January 6, 2000 | By: Haven Miller

Combining skill, creativity, and practical need, UK biosystems and agricultural engineering students have designed some exciting new innovations.

One of the innovations is a new-style cervical orthosis, or "halo" brace, designed for people with spinal injuries. Agricultural engineering seniors Virginia-Bibb Golden and Leigh Bonta gathered data from doctors and biomedical engineers to come up with the new design that combines a helmet traditionally worn by horse riders with a lightweight plastic waist brace.

"Our goal was to give the patient more mobility, reduce pressure sores, and still provide the necessary stabilization," said Bonta.

"This kind of senior project simulates the real world in terms of dealing with patients and professionals and other people, and in the business aspects of it," said Golden. "I think the experience has been extremely valuable for us, and also for the other students."

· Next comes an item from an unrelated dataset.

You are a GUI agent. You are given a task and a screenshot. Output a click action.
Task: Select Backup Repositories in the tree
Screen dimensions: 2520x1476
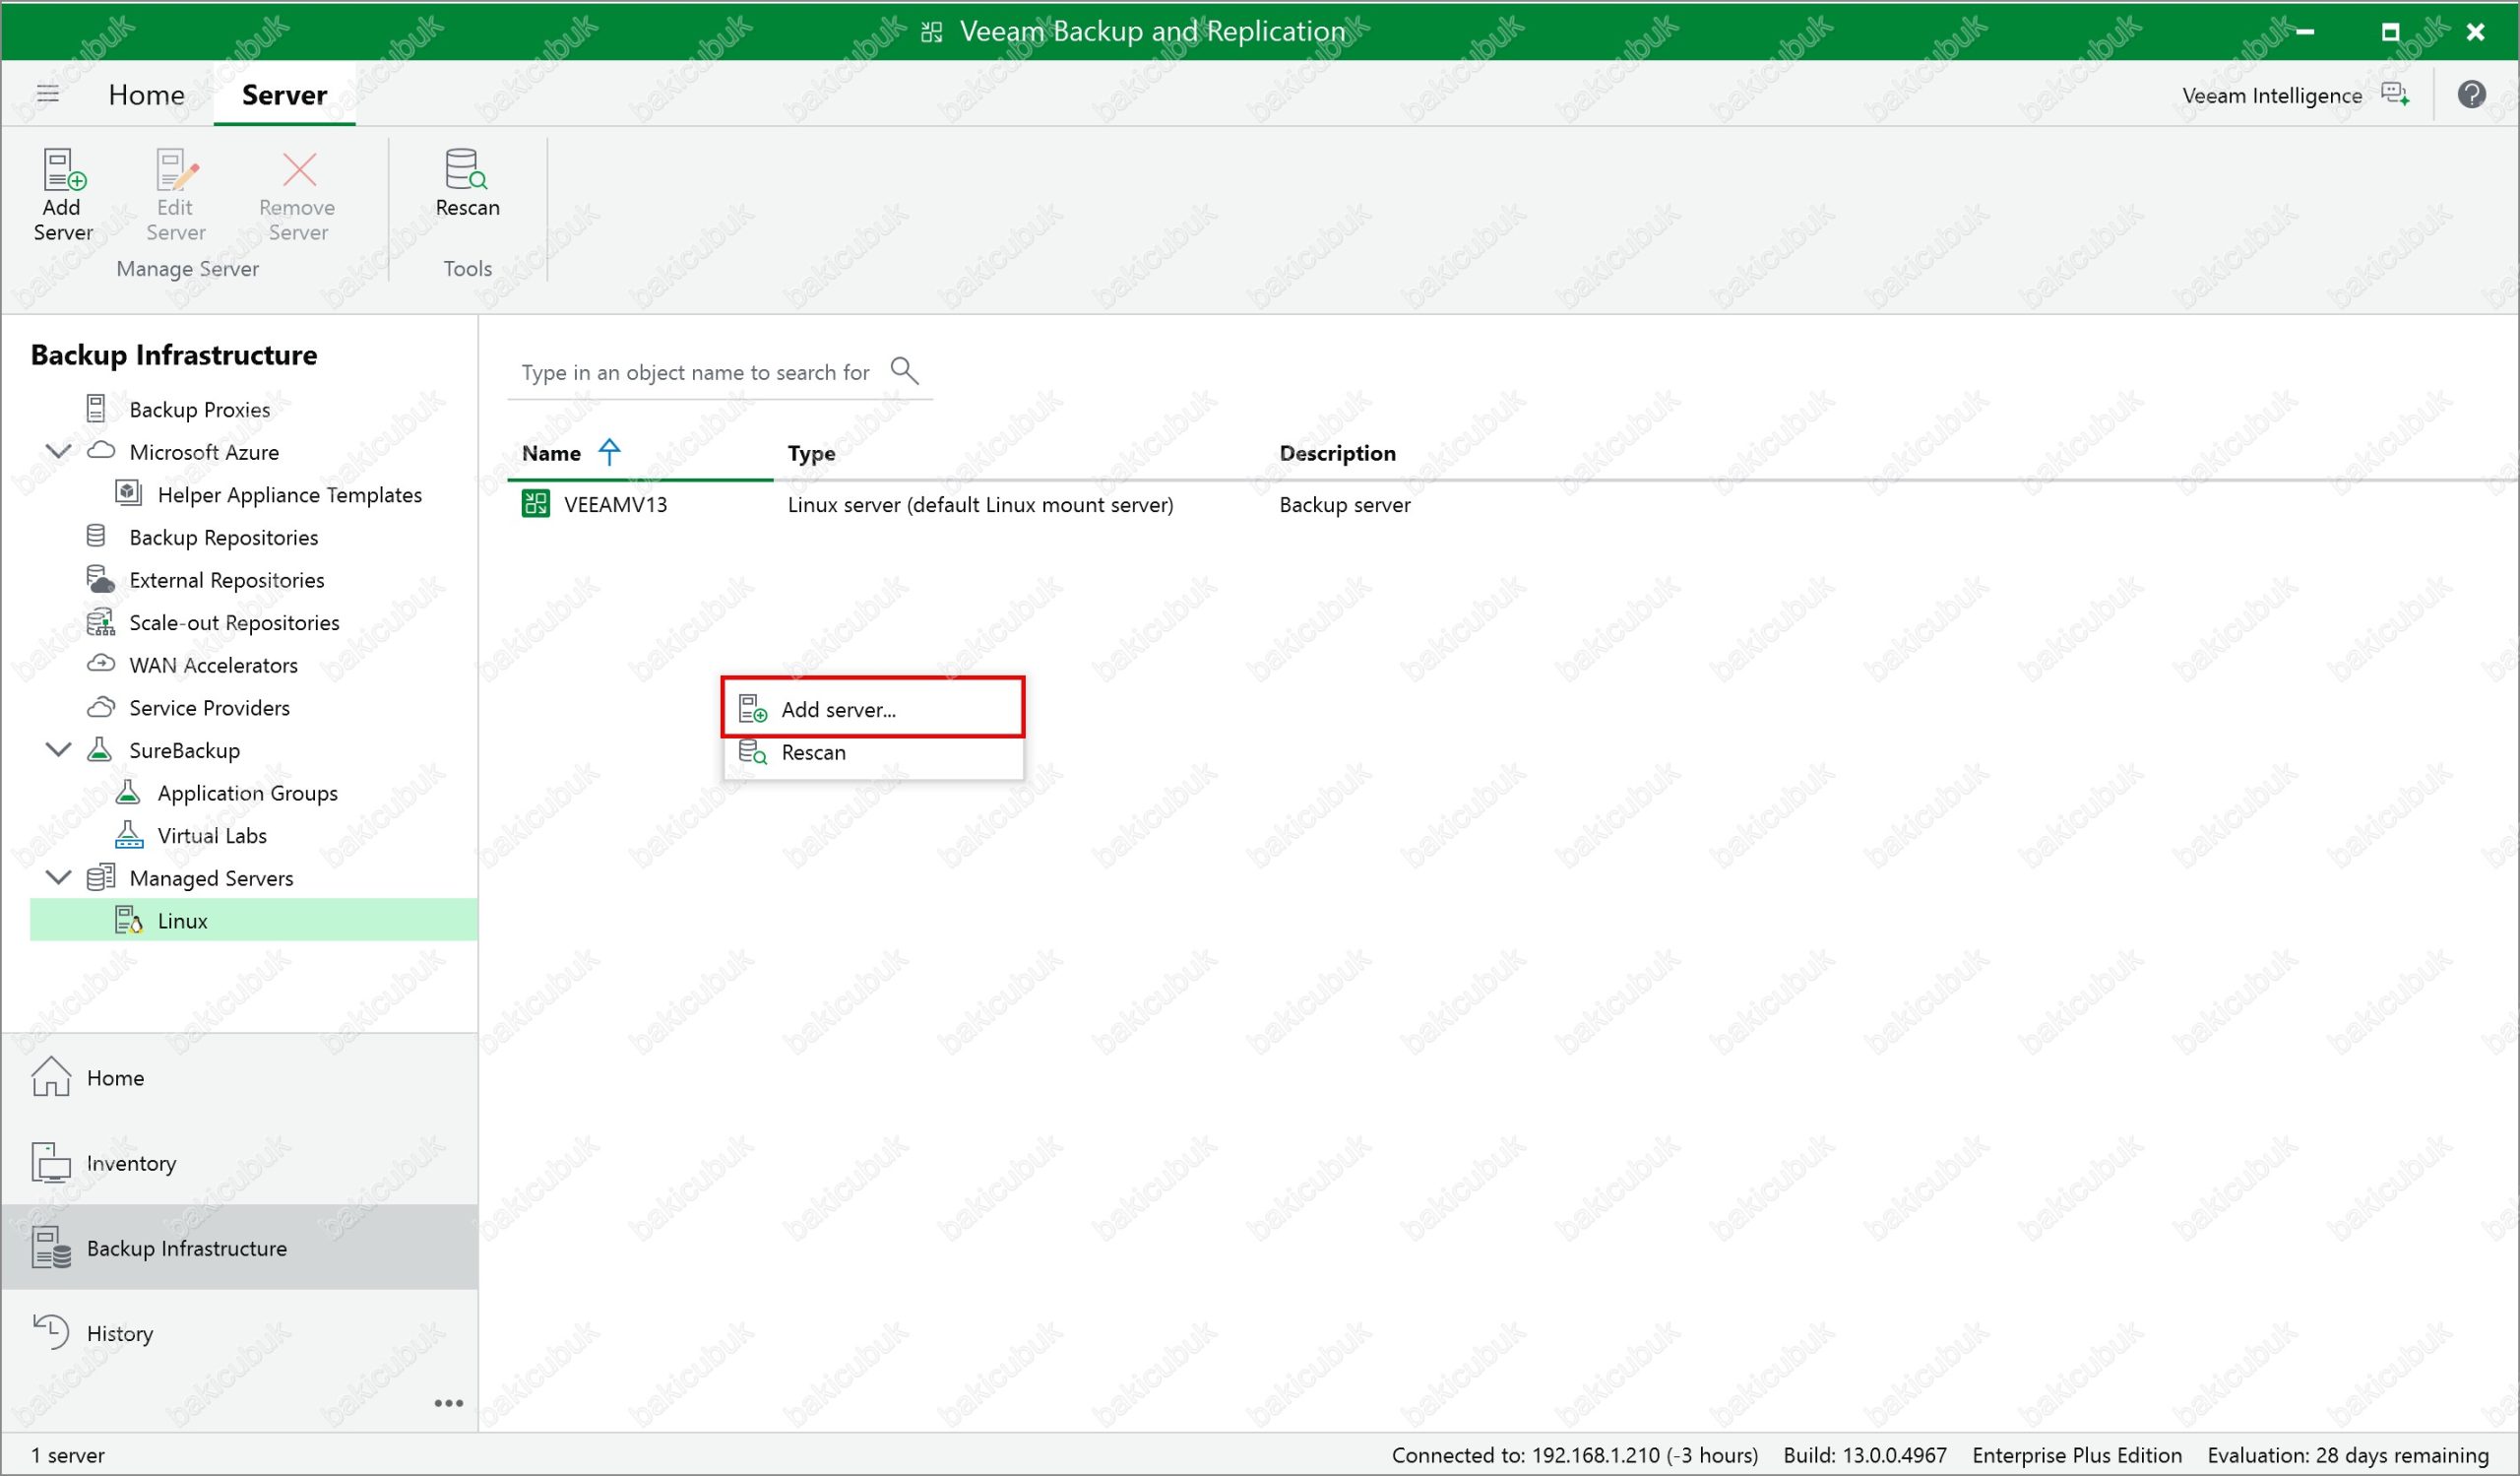pos(223,537)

Other projects include a quarter-scale tractor design; a system for drying taxus clippings for medicinal uses; and a food composting system for a rural Kentucky school.

For the composting system, students Eddie Kwong, Ainsley Lee, and Kristyn Sharber proposed a three-bin, aerated shed. Leaves, newsprint, sawdust, and food waste are combined in specific amounts to achieve desired moisture content and carbon-to-nitrogen ratios. The result is an economic method for producing compost that can be applied to soil around the school.

Laura Arnold, Juli Brady, Todd Reeb, and Jennifer Thompson designed a rotary-drum system for drying taxus needles. The needles are a source of taxol, a cancer-fighting substance. The system is engineered to dry up to 1 million kilograms of clippings per year, and is more fuel- efficient than other methods.

Mark Caldwell, Justin Leach, John-Paul Jones, and Jeremy Hudson set four goals in designing a quarter-scale competition tractor: ease of assembly, ease of service, increased operator safety, and increased customer satisfaction.

"With the exception of slightly increased weight, we feel we met all of our goals," said Caldwell. The tractor will be entered into competition with 34 other schools.

The four projects are the semester finale for students in the senior capstone design course offered by the Biosystems and Agricultural Engineering department of the University of Kentucky College of Agriculture.

"These projects bring a lot of elements together," said Larry Wells, UK professor of agricultural engineering. "They require students to combine analytical thinking, engineering skill learned over many semesters, and teamwork principles to solve practical design challenges."